> **REQUIREMENT**
Switch every "green bar" in the material below to "teal bar" and reproduce all other lines unchanged.

Records:
┄┄┄┄┄┄┄┄┄┄┄┄┄┄┄┄┄┄┄┄
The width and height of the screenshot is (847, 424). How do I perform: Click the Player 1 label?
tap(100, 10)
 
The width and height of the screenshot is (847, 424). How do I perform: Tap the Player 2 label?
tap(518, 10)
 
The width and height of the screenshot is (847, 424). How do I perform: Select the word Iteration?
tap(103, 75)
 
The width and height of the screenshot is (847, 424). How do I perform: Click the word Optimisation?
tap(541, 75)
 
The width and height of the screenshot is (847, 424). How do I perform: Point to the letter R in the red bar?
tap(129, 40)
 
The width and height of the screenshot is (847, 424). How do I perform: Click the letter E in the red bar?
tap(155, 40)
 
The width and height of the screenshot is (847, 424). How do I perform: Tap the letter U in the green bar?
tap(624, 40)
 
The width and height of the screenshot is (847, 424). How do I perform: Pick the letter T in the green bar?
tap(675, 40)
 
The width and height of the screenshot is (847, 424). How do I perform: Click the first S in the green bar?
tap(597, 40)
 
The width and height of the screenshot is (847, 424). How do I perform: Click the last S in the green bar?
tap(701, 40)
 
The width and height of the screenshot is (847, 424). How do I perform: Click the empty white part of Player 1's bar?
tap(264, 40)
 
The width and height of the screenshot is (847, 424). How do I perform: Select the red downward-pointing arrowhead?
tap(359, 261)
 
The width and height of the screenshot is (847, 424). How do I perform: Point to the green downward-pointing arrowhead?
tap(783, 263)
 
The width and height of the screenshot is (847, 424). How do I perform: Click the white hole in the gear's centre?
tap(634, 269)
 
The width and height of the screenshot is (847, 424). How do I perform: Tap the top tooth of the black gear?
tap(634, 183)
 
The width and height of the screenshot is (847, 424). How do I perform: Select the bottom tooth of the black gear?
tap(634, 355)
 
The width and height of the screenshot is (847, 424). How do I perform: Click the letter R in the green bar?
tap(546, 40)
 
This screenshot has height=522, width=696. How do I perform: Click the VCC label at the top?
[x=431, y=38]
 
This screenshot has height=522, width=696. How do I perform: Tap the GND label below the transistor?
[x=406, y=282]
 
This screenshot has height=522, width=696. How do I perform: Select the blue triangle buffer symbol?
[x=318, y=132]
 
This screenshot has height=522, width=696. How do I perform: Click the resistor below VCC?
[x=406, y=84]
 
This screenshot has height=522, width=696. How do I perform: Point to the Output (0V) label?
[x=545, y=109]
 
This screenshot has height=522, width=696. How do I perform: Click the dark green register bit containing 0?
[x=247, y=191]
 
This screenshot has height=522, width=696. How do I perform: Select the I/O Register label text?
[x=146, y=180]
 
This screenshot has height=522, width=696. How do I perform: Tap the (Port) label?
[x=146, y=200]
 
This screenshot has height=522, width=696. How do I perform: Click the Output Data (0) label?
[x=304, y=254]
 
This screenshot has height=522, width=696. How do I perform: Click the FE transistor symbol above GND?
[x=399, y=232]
┄┄┄┄┄┄┄┄┄┄┄┄┄┄┄┄┄┄┄┄
> **RESULT**
The width and height of the screenshot is (847, 424). How do I perform: Click the Player 1 label?
tap(100, 10)
 
The width and height of the screenshot is (847, 424). How do I perform: Tap the Player 2 label?
tap(518, 10)
 
The width and height of the screenshot is (847, 424). How do I perform: Select the word Iteration?
tap(103, 75)
 
The width and height of the screenshot is (847, 424). How do I perform: Click the word Optimisation?
tap(541, 75)
 
The width and height of the screenshot is (847, 424). How do I perform: Point to the letter R in the red bar?
tap(129, 40)
 
The width and height of the screenshot is (847, 424). How do I perform: Click the letter E in the red bar?
tap(155, 40)
 
The width and height of the screenshot is (847, 424). How do I perform: Tap the letter U in the teal bar?
tap(624, 40)
 
The width and height of the screenshot is (847, 424). How do I perform: Pick the letter T in the teal bar?
tap(675, 40)
 
The width and height of the screenshot is (847, 424). How do I perform: Click the first S in the teal bar?
tap(597, 40)
 
The width and height of the screenshot is (847, 424). How do I perform: Click the last S in the teal bar?
tap(701, 40)
 
The width and height of the screenshot is (847, 424). How do I perform: Click the empty white part of Player 1's bar?
tap(264, 40)
 
The width and height of the screenshot is (847, 424). How do I perform: Select the red downward-pointing arrowhead?
tap(359, 261)
 
The width and height of the screenshot is (847, 424). How do I perform: Point to the green downward-pointing arrowhead?
tap(783, 263)
 
The width and height of the screenshot is (847, 424). How do I perform: Click the white hole in the gear's centre?
tap(634, 269)
 
The width and height of the screenshot is (847, 424). How do I perform: Tap the top tooth of the black gear?
tap(634, 183)
 
The width and height of the screenshot is (847, 424). How do I perform: Select the bottom tooth of the black gear?
tap(634, 355)
 
The width and height of the screenshot is (847, 424). How do I perform: Click the letter R in the teal bar?
tap(546, 40)
 
This screenshot has height=522, width=696. How do I perform: Click the VCC label at the top?
[x=431, y=38]
 
This screenshot has height=522, width=696. How do I perform: Tap the GND label below the transistor?
[x=406, y=282]
 
This screenshot has height=522, width=696. How do I perform: Select the blue triangle buffer symbol?
[x=318, y=132]
 
This screenshot has height=522, width=696. How do I perform: Click the resistor below VCC?
[x=406, y=84]
 
This screenshot has height=522, width=696. How do I perform: Point to the Output (0V) label?
[x=545, y=109]
 
This screenshot has height=522, width=696. How do I perform: Click the dark green register bit containing 0?
[x=247, y=191]
 
This screenshot has height=522, width=696. How do I perform: Select the I/O Register label text?
[x=146, y=180]
 
This screenshot has height=522, width=696. How do I perform: Tap the (Port) label?
[x=146, y=200]
 
This screenshot has height=522, width=696. How do I perform: Click the Output Data (0) label?
[x=304, y=254]
 
This screenshot has height=522, width=696. How do I perform: Click the FE transistor symbol above GND?
[x=399, y=232]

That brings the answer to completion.